A man who dressed as a clown to cheer up the children of war-torn Aleppo has reportedly been killed in an airstrike, as the all-out assault by Syrian and Russian forces on rebel-held districts of the city continues.
24-year-old Anas al-Basha was a social worker and the director of a charity called Space for Hope. He became known as the “Clown of Aleppo” for dressing in clown makeup to comfort the children under his care. He was killed in a missile strike on the eastern Mashhad district of Aleppo on Tuesday.
According to the UK Independent, Space for Hope currently supports 12 schools and four other support centers, serving at least 365 children who have lost one or both of their parents in the battle for Aleppo. The charity suspended operations in the wake of al-Basha’s death, with its remaining workers described as demoralized and “exhausted.”
“Mr Basha’s parents left the city before the Assad government sealed off its siege of the city last summer but he chose to remain and sent his salary to the their [sic] new residence in the countryside,” the Independent writes. “He is survived by his wife, whom he only married two months ago.”
“He lived to make children laugh and happy in the darkest most dangerous place.
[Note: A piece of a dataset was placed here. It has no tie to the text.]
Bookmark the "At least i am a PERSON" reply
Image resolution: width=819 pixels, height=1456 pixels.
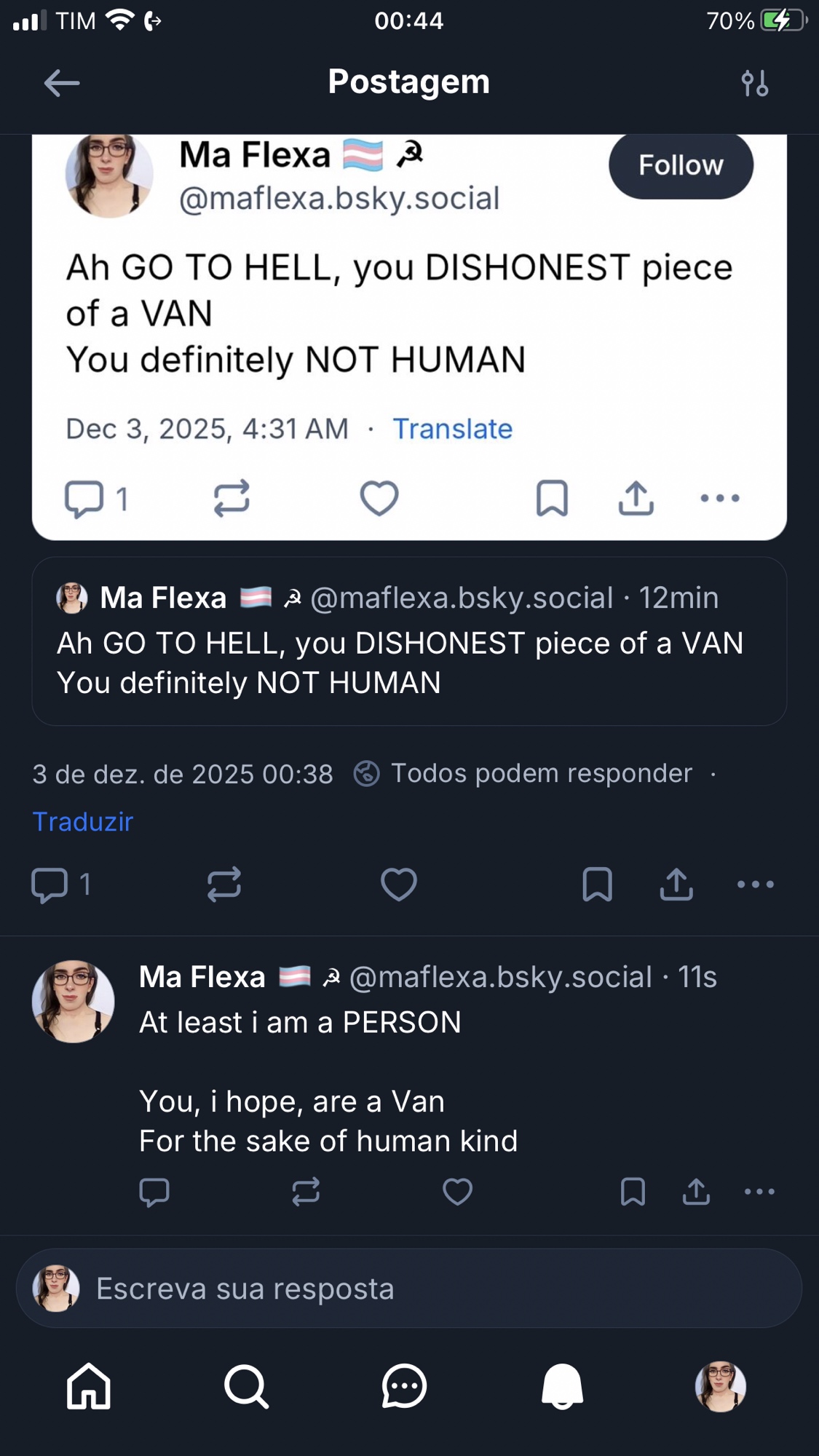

Anas who refused to leave Aleppo and decided to stay there to continue his work as a volunteer, to help the civilians and give gifts for the children in the streets to bring hope for them,” his brother Mahmoud wrote on Facebook, blaming “the Russians and Assad regime” for his death.
The United Nations on Thursday accused Russia and the Syrian government of preventing humanitarian aid from reaching some 200,000 civilians trapped in Aleppo. The Russians and Syrians favor opening “safe corridors” for civilians and surrendering rebels to escape the city.
“For the sake of humanity, we call on, we plead, with the parties, and those with influence, to do everything in their power to protect civilians and enable access to the besieged part of eastern Aleppo before it becomes one giant graveyard,” said U.N. Under-Secretary General for Humanitarian Affairs Stephen O’Brien.
“There are no limits or red lines left to cross. The rules of war – sacrosanct notions borne out of generations of costly and painful lessons and set more than 150 years ago in the First Geneva Convention – have been systematically disregarded in Syria,” O’Brien added.
The London-based Syrian Observatory for Human Rights worried that the already awful situation in Aleppo would only get worse, as displacement forces civilians to huddle in ever-denser clusters, making them increasingly vulnerable to bombs and missiles. The Observatory also charged that some refugees have been arrested by Syrian forces and disappeared or been pressed into service by the Syrian military.
Syrian government forces are said to have overrun the northern part of Aleppo and captured six more districts from the rebels last weekend.